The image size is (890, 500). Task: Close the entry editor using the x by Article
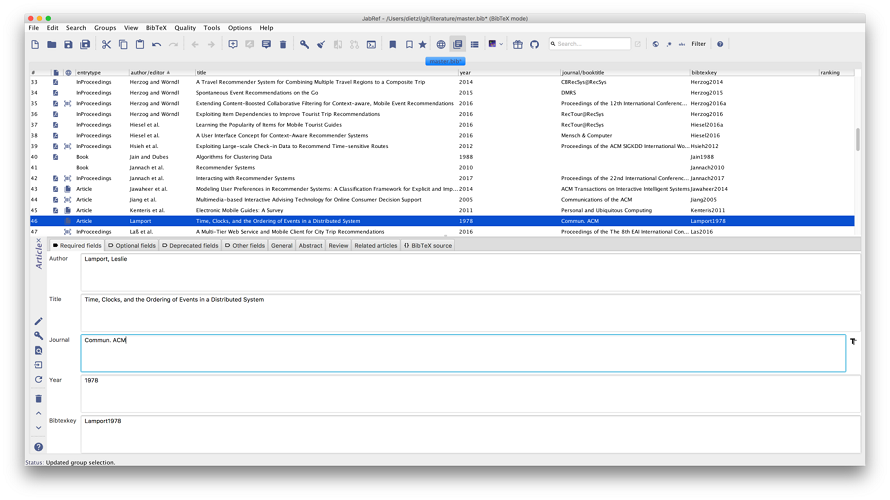point(39,242)
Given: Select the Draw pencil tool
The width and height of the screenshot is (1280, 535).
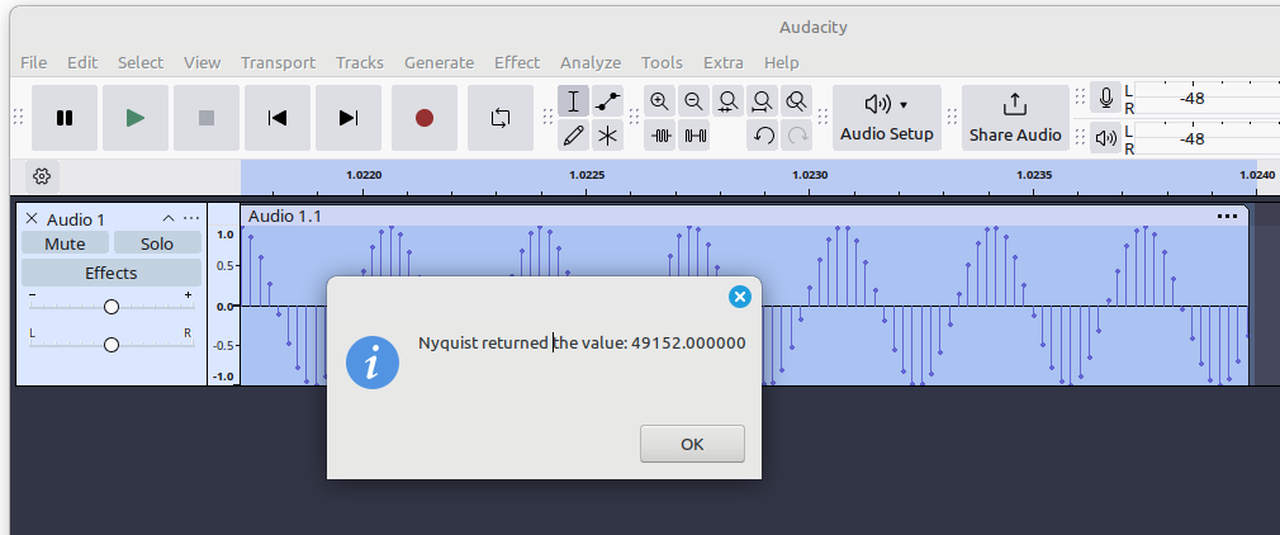Looking at the screenshot, I should pyautogui.click(x=573, y=135).
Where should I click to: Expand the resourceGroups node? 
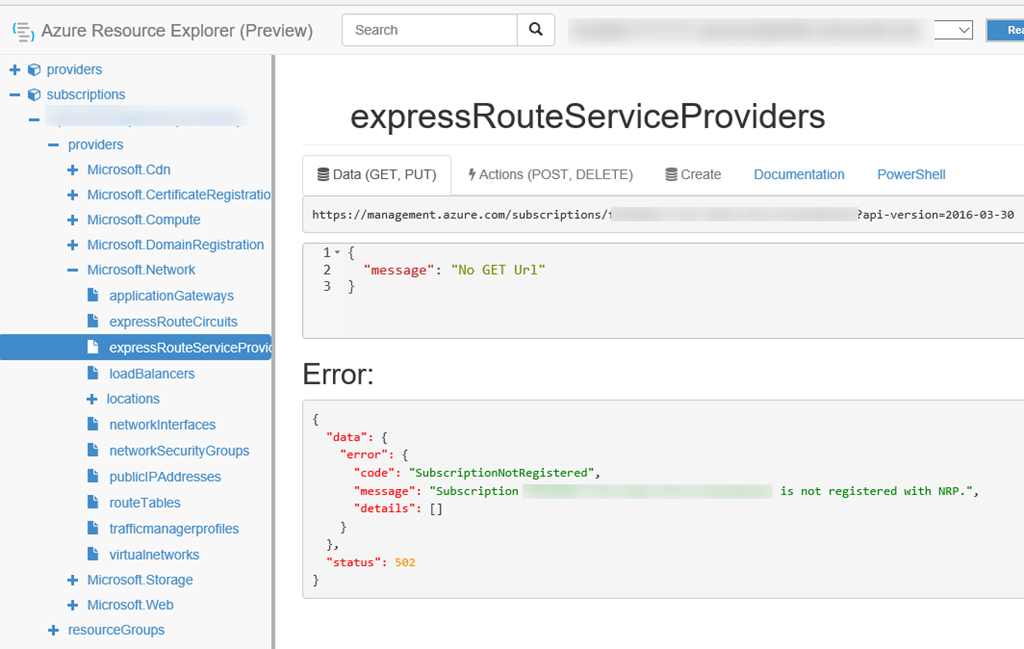(x=54, y=630)
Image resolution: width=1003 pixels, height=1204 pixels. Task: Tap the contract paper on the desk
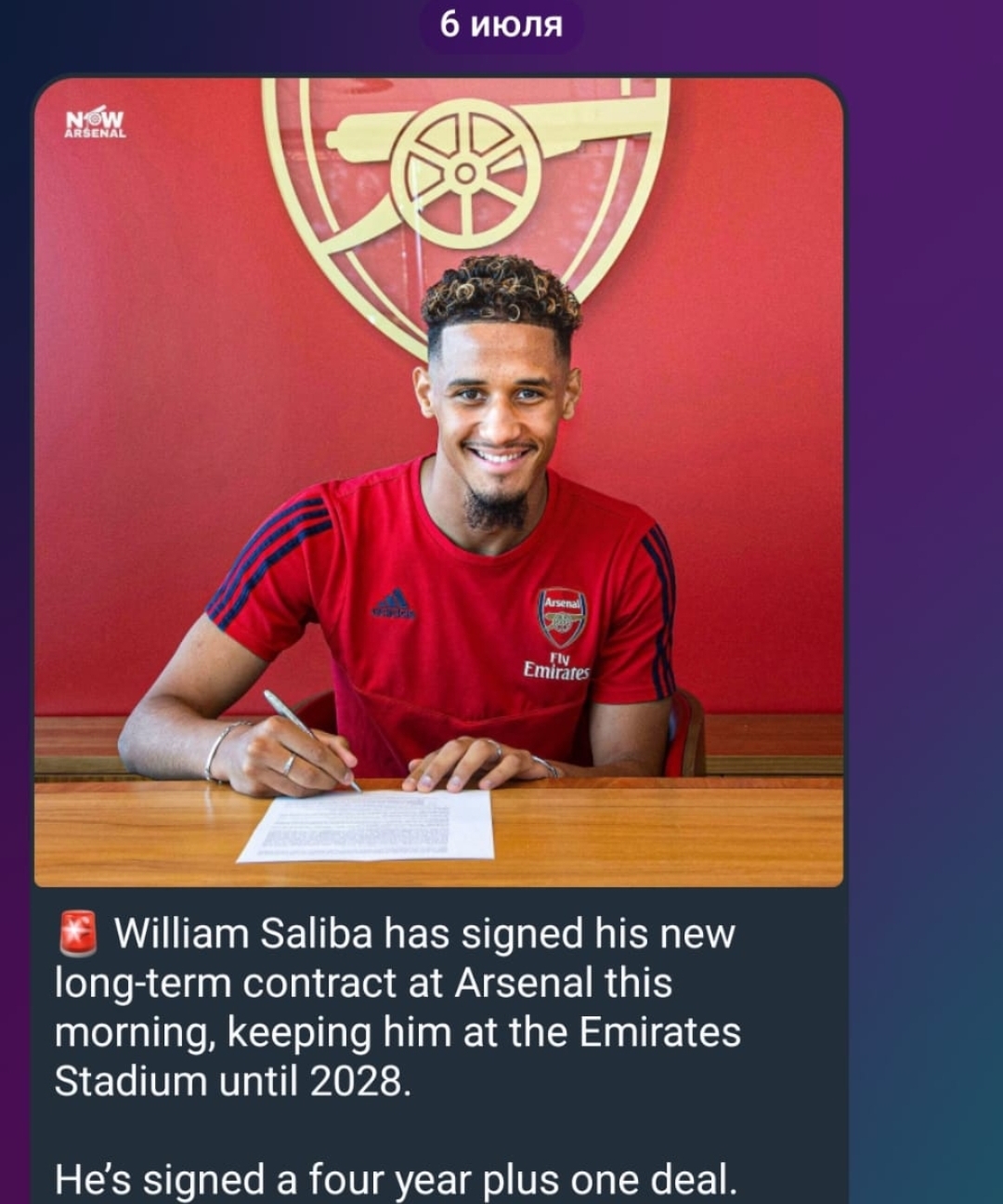(369, 825)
* * * * * * *
◆ EXERCISE OBJECTIVE
Each record above needs to be retyped exactly, without any pictures.

◆ OUTPUT FOR THIS EXERCISE
The image size is (890, 500). Task: Close the entry editor using the x by Article
point(39,242)
Given: Select the Draw pencil tool
The width and height of the screenshot is (1280, 535).
Looking at the screenshot, I should pyautogui.click(x=573, y=135).
Where should I click to: Expand the resourceGroups node? 
(x=54, y=630)
Image resolution: width=1003 pixels, height=1204 pixels. Task: Tap the contract paper on the desk
(369, 825)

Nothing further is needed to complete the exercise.